> _WHAT THE TASK REQUIRES_: Give again, unaltered, the lines of the listing below that run from the line having "حفظ حریم خصوصی (367, 815)" through the line having "Verder winkelen (1288, 688)".

> _LISTED RECORDS_:
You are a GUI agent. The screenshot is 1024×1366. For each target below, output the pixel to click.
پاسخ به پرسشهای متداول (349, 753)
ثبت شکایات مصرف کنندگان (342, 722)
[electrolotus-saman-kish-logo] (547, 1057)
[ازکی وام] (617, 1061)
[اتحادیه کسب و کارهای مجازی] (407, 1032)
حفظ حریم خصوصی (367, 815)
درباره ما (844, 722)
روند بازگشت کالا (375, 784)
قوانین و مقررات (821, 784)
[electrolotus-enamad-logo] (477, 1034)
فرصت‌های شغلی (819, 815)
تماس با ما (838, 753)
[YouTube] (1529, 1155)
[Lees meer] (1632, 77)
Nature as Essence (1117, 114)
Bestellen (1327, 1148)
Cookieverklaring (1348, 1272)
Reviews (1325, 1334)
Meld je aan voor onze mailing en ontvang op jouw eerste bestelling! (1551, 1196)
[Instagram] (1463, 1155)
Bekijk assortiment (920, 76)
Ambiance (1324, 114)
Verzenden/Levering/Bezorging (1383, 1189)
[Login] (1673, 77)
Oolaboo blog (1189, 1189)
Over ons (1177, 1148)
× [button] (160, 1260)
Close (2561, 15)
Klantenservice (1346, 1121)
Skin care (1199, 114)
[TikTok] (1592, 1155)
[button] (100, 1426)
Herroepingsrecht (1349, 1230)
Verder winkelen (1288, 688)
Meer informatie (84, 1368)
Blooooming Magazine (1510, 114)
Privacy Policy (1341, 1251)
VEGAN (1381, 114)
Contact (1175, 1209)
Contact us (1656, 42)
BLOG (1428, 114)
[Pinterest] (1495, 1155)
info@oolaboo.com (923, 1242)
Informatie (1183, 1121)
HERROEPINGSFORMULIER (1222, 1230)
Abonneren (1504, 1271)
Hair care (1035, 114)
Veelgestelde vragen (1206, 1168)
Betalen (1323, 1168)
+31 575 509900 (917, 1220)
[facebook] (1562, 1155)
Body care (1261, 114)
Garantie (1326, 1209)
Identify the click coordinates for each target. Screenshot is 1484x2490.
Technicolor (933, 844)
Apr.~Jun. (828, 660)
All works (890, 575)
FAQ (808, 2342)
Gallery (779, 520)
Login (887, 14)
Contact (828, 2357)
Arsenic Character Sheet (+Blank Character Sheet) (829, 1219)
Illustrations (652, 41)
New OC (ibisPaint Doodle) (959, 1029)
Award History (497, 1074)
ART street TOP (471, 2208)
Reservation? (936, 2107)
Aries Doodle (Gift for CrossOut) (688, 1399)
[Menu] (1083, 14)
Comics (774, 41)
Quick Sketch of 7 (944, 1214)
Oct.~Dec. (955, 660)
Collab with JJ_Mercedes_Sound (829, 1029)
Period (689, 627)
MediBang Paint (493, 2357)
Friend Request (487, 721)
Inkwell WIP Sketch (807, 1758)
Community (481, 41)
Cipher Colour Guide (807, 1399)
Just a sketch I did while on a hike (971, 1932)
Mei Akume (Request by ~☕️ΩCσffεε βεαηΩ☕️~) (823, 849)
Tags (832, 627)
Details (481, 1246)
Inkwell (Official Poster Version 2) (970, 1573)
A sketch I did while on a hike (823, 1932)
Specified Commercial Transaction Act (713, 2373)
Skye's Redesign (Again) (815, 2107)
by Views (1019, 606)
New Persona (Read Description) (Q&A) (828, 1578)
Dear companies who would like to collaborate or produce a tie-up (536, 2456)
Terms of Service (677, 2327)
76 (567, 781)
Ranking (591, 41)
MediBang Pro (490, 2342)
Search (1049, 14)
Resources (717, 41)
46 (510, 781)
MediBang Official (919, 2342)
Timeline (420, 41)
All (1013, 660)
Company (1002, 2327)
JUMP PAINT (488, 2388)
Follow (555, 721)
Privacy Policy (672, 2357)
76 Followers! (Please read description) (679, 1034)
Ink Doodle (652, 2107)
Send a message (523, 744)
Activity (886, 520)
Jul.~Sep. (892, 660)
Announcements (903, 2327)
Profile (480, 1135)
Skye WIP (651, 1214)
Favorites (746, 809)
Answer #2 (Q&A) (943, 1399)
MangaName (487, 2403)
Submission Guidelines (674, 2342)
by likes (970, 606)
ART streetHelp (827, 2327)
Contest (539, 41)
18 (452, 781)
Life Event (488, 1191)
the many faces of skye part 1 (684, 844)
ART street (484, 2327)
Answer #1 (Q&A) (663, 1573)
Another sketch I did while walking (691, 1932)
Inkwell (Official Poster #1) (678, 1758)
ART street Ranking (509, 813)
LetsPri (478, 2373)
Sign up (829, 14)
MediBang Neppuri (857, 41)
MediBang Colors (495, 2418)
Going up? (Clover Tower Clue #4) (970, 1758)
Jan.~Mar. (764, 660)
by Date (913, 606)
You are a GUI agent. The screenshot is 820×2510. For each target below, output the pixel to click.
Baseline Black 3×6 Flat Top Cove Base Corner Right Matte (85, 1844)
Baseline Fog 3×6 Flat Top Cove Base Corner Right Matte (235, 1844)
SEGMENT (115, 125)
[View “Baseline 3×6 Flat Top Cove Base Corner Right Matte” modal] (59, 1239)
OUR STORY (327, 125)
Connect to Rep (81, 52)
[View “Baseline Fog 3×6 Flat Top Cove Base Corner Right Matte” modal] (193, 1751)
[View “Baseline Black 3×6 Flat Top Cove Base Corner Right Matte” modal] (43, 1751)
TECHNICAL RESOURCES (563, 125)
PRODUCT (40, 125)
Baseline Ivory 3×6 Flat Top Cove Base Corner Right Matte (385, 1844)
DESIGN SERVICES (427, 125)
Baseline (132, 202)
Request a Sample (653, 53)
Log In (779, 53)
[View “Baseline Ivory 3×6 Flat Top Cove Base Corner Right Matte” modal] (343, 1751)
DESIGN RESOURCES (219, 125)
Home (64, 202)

> _ANSWER BOX_:
حفظ حریم خصوصی (367, 815)
درباره ما (844, 722)
روند بازگشت کالا (375, 784)
قوانین و مقررات (821, 784)
[electrolotus-enamad-logo] (477, 1034)
فرصت‌های شغلی (819, 815)
تماس با ما (838, 753)
[YouTube] (1529, 1155)
[Lees meer] (1632, 77)
Nature as Essence (1117, 114)
Bestellen (1327, 1148)
Cookieverklaring (1348, 1272)
Reviews (1325, 1334)
Meld je aan voor onze mailing en ontvang op jouw eerste bestelling! (1551, 1196)
[Instagram] (1463, 1155)
Bekijk assortiment (920, 76)
Ambiance (1324, 114)
Verzenden/Levering/Bezorging (1383, 1189)
[Login] (1673, 77)
Oolaboo blog (1189, 1189)
Over ons (1177, 1148)
× [button] (160, 1260)
Close (2561, 15)
Klantenservice (1346, 1121)
Skin care (1199, 114)
[TikTok] (1592, 1155)
[button] (100, 1426)
Herroepingsrecht (1349, 1230)
Verder winkelen (1288, 688)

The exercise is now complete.